» TASK TO CARRY OUT:
Please reproduce the data in full, exactly as it stands.

(Records from a data collection)
----

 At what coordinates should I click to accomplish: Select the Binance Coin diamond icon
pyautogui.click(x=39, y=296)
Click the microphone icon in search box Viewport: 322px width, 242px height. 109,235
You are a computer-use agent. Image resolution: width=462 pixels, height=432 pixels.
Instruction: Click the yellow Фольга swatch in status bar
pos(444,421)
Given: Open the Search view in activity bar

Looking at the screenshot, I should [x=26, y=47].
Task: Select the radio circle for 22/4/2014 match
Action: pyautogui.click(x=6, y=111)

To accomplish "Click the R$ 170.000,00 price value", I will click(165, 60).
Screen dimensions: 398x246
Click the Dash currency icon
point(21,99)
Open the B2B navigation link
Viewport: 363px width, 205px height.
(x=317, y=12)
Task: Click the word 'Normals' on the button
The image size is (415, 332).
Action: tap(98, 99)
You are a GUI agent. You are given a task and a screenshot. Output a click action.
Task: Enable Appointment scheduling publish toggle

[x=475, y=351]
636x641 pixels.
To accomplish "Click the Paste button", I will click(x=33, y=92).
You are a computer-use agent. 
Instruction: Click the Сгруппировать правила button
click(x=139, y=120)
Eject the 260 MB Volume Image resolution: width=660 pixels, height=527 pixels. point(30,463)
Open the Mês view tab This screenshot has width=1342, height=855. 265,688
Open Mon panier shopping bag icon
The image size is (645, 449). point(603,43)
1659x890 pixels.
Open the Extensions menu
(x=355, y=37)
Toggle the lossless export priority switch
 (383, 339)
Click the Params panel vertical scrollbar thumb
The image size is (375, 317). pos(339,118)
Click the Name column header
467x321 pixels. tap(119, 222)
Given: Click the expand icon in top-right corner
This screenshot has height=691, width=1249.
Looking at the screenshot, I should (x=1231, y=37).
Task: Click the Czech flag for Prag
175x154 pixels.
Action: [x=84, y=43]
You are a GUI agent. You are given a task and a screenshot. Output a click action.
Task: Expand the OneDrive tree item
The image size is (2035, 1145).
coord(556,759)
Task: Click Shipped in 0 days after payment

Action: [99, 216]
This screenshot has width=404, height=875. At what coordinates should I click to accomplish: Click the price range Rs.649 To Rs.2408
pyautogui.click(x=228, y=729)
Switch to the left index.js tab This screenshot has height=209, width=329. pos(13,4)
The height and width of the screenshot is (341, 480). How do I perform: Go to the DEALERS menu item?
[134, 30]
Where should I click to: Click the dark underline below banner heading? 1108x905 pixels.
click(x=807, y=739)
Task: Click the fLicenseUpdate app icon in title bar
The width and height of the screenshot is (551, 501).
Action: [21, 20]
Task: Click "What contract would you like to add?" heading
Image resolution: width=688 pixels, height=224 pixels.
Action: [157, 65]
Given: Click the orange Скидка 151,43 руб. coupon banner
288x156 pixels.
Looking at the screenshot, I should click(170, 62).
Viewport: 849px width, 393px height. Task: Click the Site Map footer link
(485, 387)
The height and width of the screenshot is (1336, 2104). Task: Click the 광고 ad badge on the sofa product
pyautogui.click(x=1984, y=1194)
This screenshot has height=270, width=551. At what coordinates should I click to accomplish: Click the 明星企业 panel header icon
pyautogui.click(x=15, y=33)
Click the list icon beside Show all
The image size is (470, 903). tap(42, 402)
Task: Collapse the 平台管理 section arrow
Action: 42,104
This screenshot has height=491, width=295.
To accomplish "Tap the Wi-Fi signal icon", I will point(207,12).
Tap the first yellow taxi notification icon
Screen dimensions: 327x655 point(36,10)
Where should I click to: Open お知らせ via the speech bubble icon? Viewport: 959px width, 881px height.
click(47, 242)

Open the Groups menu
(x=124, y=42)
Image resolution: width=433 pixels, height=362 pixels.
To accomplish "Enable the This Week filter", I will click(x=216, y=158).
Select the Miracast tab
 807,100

----

» RESPONSE:
 At what coordinates should I click to accomplish: Select the Binance Coin diamond icon
pyautogui.click(x=39, y=296)
Click the microphone icon in search box Viewport: 322px width, 242px height. 109,235
You are a computer-use agent. Image resolution: width=462 pixels, height=432 pixels.
Instruction: Click the yellow Фольга swatch in status bar
pos(444,421)
Given: Open the Search view in activity bar

Looking at the screenshot, I should [x=26, y=47].
Task: Select the radio circle for 22/4/2014 match
Action: pyautogui.click(x=6, y=111)

To accomplish "Click the R$ 170.000,00 price value", I will click(165, 60).
Screen dimensions: 398x246
Click the Dash currency icon
point(21,99)
Open the B2B navigation link
Viewport: 363px width, 205px height.
(x=317, y=12)
Task: Click the word 'Normals' on the button
The image size is (415, 332).
Action: tap(98, 99)
You are a GUI agent. You are given a task and a screenshot. Output a click action.
Task: Enable Appointment scheduling publish toggle

[x=475, y=351]
636x641 pixels.
To accomplish "Click the Paste button", I will click(x=33, y=92).
You are a computer-use agent. 
Instruction: Click the Сгруппировать правила button
click(x=139, y=120)
Eject the 260 MB Volume Image resolution: width=660 pixels, height=527 pixels. point(30,463)
Open the Mês view tab This screenshot has width=1342, height=855. 265,688
Open Mon panier shopping bag icon
The image size is (645, 449). point(603,43)
1659x890 pixels.
Open the Extensions menu
(x=355, y=37)
Toggle the lossless export priority switch
 (383, 339)
Click the Params panel vertical scrollbar thumb
The image size is (375, 317). pos(339,118)
Click the Name column header
467x321 pixels. tap(119, 222)
Given: Click the expand icon in top-right corner
This screenshot has height=691, width=1249.
Looking at the screenshot, I should (x=1231, y=37).
Task: Click the Czech flag for Prag
175x154 pixels.
Action: [x=84, y=43]
You are a GUI agent. You are given a task and a screenshot. Output a click action.
Task: Expand the OneDrive tree item
The image size is (2035, 1145).
coord(556,759)
Task: Click Shipped in 0 days after payment

Action: [99, 216]
This screenshot has width=404, height=875. At what coordinates should I click to accomplish: Click the price range Rs.649 To Rs.2408
pyautogui.click(x=228, y=729)
Switch to the left index.js tab This screenshot has height=209, width=329. pos(13,4)
The height and width of the screenshot is (341, 480). How do I perform: Go to the DEALERS menu item?
[134, 30]
Where should I click to: Click the dark underline below banner heading? 1108x905 pixels.
click(x=807, y=739)
Task: Click the fLicenseUpdate app icon in title bar
The width and height of the screenshot is (551, 501).
Action: [21, 20]
Task: Click "What contract would you like to add?" heading
Image resolution: width=688 pixels, height=224 pixels.
Action: [157, 65]
Given: Click the orange Скидка 151,43 руб. coupon banner
288x156 pixels.
Looking at the screenshot, I should click(170, 62).
Viewport: 849px width, 393px height. Task: Click the Site Map footer link
(485, 387)
The height and width of the screenshot is (1336, 2104). Task: Click the 광고 ad badge on the sofa product
pyautogui.click(x=1984, y=1194)
This screenshot has height=270, width=551. At what coordinates should I click to accomplish: Click the 明星企业 panel header icon
pyautogui.click(x=15, y=33)
Click the list icon beside Show all
The image size is (470, 903). tap(42, 402)
Task: Collapse the 平台管理 section arrow
Action: 42,104
This screenshot has height=491, width=295.
To accomplish "Tap the Wi-Fi signal icon", I will point(207,12).
Tap the first yellow taxi notification icon
Screen dimensions: 327x655 point(36,10)
Where should I click to: Open お知らせ via the speech bubble icon? Viewport: 959px width, 881px height.
click(47, 242)

Open the Groups menu
(x=124, y=42)
Image resolution: width=433 pixels, height=362 pixels.
To accomplish "Enable the This Week filter", I will click(x=216, y=158).
Select the Miracast tab
 807,100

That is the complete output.